Business becomes a co-leader with government in the public health response to an epidemic. Fear is worse than disease, so communication is key. Password-protected Web sites are a good way to communicate with employees. Companies are better than government or medical institutions at rotating fresh people onto crisis-management teams. Fear of lost wages is the single biggest concern when workers are asked to home-quarantine, so companies should have clear policies in advance.

Thinking about operational decisions -- not buying drugs and equipment -- is the most important thing, the experts said.

Who can work at home? Who needs IT upgrades in advance to make that possible? Who needs to come in? What lines of production or service can be shut down without jeopardizing the entire enterprise? Who are the fourth and fifth understudies, not just the first and second, for key positions?

Nevertheless, some firms are laying in supplies, too. Roche, the pharmaceutical company, reports that more than 50 firms have contacted it about building stockpiles of its antiviral drug Tamiflu (oseltamivir).

"About two dozen have placed orders ranging from a few hundred to hundreds of thousands of treatment courses," said Terence J. Hurley, a Roche spokesman.

Some companies hold dry runs.

The international research and engineering firm SAIC Inc., which has 16,000 employees in the Washington area, periodically "surges the system" to simulate pandemic conditions, said Bowman Olds, the company's emergency operations center manager.

On a Saturday two months ago, SAIC tested its telecommuting capability with a unit that operates in Northern Virginia, Hawaii and several foreign countries to see whether everyone could work outside the office with all necessary functions, programs and communications. Several software problems arose.

"Now we have to go through those and find out how to make them work," Olds said.

Eric Grant, a spokesman for The Washington Post, said the company "is prepared to continue production of the newspaper under various emergency conditions" and "is reviewing its plans regarding how they would apply in the event of a flu outbreak."

The companies that feel most vulnerable are those with large "footprints" in Asia, and they are the most likely to have started planning for a pandemic.

Shure Inc., a privately held firm with factories in Illinois and Mexico that make microphones, earphones and other audio equipment, opened a plant with 150 workers outside Shanghai last July. In September, it began planning for a pandemic.

Its plant managers are learning about flu and how to limit its spread. Each factory now has a five-week supply of protective gloves and masks. Company executives are identifying the product mix they feel must be kept on the market at all cost. The Chinese division has formed a relationship with two private hospitals.

"We are pretty much guaranteed access for our people even if it is a very, very serious situation," said Richard S. Burgess, Shure's vice president for human resources.

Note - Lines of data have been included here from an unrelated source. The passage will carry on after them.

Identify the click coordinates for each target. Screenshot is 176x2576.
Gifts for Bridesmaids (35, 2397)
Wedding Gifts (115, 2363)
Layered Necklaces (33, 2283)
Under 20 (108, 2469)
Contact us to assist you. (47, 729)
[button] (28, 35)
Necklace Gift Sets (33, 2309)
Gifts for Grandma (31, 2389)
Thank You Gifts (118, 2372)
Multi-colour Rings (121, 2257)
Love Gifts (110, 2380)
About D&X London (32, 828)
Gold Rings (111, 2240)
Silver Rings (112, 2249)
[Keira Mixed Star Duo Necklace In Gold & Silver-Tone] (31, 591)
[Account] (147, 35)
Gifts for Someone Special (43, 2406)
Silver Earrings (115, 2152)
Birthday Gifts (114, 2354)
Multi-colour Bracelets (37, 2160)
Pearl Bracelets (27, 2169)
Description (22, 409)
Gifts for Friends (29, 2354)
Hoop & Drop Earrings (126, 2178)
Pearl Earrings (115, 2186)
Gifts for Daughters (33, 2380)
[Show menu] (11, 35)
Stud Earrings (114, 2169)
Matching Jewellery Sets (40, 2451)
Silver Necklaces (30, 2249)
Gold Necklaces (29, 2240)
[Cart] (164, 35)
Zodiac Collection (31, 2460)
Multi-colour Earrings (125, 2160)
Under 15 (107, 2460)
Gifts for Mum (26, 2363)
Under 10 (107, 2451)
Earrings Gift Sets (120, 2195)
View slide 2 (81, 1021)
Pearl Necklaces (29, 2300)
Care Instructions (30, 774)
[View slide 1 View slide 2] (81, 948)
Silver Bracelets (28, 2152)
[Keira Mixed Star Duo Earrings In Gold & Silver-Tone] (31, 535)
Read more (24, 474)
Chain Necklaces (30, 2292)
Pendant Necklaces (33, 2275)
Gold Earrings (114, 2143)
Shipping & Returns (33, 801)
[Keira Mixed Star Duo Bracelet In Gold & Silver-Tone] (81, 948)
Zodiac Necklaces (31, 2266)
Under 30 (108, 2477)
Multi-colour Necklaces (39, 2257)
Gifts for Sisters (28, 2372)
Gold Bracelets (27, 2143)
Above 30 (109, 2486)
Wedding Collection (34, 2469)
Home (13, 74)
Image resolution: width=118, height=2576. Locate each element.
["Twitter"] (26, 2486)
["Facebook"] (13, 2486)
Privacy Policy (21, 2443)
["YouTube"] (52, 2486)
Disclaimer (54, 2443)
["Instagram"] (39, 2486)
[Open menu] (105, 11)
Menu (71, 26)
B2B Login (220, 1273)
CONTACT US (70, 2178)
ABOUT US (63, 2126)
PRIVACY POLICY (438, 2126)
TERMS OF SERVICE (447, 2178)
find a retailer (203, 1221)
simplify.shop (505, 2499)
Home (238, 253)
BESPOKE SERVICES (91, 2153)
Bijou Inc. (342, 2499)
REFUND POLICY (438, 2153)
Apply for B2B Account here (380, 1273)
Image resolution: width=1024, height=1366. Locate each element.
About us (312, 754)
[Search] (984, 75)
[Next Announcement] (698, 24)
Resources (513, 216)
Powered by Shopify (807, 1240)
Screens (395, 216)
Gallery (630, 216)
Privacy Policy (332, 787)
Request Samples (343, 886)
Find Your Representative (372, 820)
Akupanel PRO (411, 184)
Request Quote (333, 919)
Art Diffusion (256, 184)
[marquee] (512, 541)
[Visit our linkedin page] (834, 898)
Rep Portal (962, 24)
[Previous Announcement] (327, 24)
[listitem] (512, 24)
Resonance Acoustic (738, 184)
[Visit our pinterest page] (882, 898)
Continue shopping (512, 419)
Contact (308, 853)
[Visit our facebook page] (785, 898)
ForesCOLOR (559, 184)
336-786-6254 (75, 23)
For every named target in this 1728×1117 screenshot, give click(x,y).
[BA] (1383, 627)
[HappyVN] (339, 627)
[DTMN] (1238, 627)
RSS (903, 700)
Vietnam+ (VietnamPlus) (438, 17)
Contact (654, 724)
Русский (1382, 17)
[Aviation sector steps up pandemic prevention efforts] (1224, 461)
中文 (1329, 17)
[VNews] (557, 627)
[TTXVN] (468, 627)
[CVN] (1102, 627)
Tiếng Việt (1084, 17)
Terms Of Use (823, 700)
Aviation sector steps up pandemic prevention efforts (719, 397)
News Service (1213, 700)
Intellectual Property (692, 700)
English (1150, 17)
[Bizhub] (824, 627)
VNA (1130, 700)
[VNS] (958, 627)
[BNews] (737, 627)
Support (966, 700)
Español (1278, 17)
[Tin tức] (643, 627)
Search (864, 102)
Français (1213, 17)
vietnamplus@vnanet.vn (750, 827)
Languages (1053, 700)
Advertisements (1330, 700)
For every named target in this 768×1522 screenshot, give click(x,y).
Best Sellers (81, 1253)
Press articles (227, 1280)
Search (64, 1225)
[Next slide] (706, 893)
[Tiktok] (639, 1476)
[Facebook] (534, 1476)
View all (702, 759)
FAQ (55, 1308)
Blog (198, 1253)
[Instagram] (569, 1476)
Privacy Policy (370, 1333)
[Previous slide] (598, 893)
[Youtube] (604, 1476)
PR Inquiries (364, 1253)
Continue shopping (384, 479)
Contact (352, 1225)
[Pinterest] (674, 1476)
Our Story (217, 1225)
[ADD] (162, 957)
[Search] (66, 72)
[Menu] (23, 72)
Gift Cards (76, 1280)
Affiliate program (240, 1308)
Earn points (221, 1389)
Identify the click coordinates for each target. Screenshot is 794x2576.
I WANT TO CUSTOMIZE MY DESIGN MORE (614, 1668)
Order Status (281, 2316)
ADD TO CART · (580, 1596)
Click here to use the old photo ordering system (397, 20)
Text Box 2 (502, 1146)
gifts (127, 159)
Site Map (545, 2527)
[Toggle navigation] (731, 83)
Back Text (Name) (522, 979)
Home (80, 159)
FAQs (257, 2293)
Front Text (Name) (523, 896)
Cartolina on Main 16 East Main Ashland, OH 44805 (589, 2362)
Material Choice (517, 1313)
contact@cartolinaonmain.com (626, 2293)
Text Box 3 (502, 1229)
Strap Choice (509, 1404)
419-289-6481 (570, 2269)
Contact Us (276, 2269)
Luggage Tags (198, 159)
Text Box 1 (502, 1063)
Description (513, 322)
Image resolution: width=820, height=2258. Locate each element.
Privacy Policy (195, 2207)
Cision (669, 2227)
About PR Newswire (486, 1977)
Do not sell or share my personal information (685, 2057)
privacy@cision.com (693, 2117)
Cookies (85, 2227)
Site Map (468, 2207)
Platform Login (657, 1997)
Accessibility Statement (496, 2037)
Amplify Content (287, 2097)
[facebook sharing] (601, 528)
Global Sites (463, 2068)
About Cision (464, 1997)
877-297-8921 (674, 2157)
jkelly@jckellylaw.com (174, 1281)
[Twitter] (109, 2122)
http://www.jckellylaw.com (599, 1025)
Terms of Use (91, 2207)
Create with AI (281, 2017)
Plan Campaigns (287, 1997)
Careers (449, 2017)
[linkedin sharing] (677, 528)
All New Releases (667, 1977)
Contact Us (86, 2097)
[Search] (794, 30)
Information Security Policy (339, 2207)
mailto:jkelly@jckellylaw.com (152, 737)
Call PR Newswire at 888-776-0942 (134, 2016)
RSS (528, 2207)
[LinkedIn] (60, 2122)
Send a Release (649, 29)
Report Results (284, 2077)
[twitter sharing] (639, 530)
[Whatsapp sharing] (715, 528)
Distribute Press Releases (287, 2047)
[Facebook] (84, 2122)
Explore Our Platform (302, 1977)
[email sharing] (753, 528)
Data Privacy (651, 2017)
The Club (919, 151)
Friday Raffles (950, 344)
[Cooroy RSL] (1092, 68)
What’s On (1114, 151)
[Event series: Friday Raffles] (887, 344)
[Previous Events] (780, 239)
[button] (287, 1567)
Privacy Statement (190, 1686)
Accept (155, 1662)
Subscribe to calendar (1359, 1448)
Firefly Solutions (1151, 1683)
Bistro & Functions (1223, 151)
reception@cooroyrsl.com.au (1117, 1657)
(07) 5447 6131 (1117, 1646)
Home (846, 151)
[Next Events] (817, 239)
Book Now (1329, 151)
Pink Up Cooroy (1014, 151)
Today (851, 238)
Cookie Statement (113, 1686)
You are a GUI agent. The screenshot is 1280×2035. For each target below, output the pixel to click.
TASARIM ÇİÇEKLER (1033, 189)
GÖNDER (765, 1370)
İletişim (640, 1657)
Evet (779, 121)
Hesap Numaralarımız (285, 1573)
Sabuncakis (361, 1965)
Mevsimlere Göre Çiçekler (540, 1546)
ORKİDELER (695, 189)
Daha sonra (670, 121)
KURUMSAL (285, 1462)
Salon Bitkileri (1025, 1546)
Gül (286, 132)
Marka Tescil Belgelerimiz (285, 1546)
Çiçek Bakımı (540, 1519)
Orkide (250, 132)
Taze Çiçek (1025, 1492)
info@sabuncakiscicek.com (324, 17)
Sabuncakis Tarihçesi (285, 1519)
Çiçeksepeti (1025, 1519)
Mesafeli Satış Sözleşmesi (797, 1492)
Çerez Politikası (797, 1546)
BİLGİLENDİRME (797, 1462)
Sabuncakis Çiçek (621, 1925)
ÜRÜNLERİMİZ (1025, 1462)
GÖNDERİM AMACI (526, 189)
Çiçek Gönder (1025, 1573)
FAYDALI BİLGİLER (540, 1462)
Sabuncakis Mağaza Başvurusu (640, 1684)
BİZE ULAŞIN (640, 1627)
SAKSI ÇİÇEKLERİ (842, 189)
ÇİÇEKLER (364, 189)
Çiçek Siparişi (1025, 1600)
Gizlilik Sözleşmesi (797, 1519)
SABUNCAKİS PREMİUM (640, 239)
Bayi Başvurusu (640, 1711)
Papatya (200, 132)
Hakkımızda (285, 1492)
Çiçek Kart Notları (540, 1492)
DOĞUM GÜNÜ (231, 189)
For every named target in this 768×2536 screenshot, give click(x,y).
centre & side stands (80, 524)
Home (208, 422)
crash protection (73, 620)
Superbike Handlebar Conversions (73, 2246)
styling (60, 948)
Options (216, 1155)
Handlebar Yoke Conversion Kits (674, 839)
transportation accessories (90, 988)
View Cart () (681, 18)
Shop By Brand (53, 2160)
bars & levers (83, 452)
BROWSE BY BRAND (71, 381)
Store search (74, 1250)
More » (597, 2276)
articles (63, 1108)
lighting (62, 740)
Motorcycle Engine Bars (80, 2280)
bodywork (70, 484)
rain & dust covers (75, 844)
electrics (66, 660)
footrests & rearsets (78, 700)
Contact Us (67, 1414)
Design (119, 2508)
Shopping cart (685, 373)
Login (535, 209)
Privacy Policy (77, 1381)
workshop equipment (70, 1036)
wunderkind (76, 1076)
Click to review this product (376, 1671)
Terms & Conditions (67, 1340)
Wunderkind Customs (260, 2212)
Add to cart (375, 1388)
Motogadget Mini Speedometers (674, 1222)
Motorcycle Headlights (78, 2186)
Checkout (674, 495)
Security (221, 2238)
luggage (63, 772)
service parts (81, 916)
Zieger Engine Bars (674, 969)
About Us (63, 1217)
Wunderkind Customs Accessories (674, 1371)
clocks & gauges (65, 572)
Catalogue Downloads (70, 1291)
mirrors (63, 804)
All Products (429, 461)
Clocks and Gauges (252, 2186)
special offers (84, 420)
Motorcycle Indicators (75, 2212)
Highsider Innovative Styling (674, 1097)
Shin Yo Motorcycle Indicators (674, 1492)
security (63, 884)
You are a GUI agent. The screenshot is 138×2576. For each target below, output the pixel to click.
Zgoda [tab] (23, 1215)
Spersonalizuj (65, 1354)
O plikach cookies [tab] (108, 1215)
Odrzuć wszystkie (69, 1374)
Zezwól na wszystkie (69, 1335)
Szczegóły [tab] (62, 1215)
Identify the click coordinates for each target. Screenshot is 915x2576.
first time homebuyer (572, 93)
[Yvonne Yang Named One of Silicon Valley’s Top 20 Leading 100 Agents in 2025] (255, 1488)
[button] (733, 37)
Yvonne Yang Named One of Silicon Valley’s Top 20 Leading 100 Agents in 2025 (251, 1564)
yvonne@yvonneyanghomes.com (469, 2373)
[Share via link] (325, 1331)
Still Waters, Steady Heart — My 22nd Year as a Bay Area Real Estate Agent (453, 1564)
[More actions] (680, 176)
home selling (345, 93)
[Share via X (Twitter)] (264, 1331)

Corning Inc. is also deep into flu planning.

The venerable glassmaker from upstate New York makes its money primarily from display technology -- basically glass screens -- made in Asia. Its response to SARS was "organized confusion," recalled James Schuppert, a physician and the company's medical director. "We responded the best way we could. But it was not around a strategy that we could refer to and that already had buy-in from senior management."

Corning's pandemic plan is now long and detailed. It requires plant managers to meet face to face at least once a year with a local public health official. This is especially important in Asia, Schuppert believes, and the company recently audited work sites to make sure it was being done.

"Taking the health officer out to lunch -- that wasn't a practice we used to engage in," he said with a laugh.

Staff writer Susan Levine contributed to this report.